Le rappeur Weld El 15 vient d’être condamné à deux ans de prison par un tribunal Tunisien. Son crime est d’avoir composé une chanson où il dénonce les exactions de la police. Aujourd’hui à Tunis, les rappeurs sont la voix du peuple, de la jeunesse, des plus démunis qui n’ont pas les moyens de résister à l’appareil d’Etat qui broie chaque jour des vies. Ils sont également les enfants d’une jeunesse démographiquement largement majoritaire mais privée d’un avenir faute de logement, de travail, de démocratie.
Cette jeunesse fait face à une police qui profite d’un pouvoir politique de plus en plus faible pour continuer à réprimer les manifestations, insulter, voire tabasser ceux qui la croisent. A la révolution Facebook succède la répression Facebook quant c’est la propre page Facebook de la police qui publie des menaces de mort à l’encontre du rappeur Weld El 15 ou encore un « best of » des descentes policières sur le terrain.

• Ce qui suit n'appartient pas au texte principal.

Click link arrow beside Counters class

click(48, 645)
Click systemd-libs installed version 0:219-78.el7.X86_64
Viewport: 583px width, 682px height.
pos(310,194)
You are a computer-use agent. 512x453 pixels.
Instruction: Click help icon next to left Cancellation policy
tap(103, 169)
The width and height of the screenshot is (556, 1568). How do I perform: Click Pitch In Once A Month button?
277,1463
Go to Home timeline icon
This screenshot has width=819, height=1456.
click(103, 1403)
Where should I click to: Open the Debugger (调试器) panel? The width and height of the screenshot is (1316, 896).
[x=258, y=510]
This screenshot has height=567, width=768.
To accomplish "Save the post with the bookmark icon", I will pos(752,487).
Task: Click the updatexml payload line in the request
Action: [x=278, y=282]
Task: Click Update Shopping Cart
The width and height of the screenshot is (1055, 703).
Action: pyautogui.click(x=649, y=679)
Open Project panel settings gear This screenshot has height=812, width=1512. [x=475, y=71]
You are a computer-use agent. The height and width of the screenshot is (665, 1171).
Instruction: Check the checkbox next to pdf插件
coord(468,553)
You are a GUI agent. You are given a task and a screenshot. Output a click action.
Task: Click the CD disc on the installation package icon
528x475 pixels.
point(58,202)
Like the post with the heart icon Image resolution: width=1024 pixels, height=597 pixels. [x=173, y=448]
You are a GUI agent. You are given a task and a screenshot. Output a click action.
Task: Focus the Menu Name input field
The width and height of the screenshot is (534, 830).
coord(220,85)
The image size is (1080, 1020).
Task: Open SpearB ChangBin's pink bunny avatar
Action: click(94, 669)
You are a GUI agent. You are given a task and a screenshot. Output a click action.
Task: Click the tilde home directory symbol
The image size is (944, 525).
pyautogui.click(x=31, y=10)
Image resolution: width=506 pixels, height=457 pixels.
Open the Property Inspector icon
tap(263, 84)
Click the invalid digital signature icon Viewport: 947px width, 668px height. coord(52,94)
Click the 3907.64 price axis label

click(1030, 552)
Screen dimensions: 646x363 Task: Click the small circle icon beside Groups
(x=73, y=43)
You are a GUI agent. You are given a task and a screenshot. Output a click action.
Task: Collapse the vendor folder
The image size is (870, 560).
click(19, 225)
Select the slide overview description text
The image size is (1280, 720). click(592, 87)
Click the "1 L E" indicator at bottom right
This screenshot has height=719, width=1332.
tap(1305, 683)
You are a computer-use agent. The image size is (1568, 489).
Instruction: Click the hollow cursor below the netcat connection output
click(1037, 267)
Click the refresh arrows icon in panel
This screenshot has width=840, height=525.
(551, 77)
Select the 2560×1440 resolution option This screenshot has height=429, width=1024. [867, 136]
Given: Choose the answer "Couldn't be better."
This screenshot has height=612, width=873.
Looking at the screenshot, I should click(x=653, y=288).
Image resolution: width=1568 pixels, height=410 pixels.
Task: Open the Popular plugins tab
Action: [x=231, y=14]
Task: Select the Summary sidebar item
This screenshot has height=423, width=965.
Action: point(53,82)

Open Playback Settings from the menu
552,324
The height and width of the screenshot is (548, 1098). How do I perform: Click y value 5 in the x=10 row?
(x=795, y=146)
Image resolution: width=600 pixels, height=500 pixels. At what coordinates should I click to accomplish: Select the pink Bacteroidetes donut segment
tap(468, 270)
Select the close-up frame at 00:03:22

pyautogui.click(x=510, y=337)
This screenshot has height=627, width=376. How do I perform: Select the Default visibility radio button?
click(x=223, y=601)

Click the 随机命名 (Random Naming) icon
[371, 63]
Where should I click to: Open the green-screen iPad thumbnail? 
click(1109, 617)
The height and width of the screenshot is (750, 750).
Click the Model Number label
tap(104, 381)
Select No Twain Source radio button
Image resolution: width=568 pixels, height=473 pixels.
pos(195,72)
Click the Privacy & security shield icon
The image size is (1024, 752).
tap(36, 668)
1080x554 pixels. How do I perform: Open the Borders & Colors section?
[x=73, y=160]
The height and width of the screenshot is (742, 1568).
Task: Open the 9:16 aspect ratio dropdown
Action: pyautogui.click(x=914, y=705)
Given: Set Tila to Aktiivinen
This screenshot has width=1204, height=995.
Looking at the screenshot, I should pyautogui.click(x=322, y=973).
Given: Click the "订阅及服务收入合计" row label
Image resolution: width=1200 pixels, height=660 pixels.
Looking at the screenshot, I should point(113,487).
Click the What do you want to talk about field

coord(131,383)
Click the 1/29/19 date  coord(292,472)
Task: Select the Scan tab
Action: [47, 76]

Au delà du symbole Weld El 15, les arrestations se succèdent. Pour son clip Bastardo dénonçant l’hypocrisie d’Ennahda et son utilisation de la religion à des fins politiques le rappeur Phenix, a rejoint en prison son ami d’enfance Alaa Eddine. Rien qu’en 2012, les rappeurs Weld El 15, Phenix, Madou et Emino ont passé entre six et neuf mois derrière les barreaux. Aujourd’hui, ils dénoncent la violence policière et critiquent un gouvernement, qui ne change rien au système répressif dont il a hérité.
Ce mardi 25 juin aura lieu le procès en appel de Weld El 15. Cette date risque si l’on y prend garde de marquer un tournant pour l’ensemble des acteurs de l’EUROMED. Des masques vont tomber…
Engagé depuis plus de deux ans pour la mobilité méditerranéenne au travers de l’Erasmus Euromed et de WD15, Sauvons l’Europe ne peut que rappeler le rôle historique des garanties de l’Habeas Corpus qui sont le socle de toute expérience démocratique durable. Cette expérience fonde encore le projet européen mais doit désormais également irriguer toute ambition EUROMED. Le Parlement Européen devrait y songer, qui décerne chaque année le prix Sakharov pour la liberté de pensée.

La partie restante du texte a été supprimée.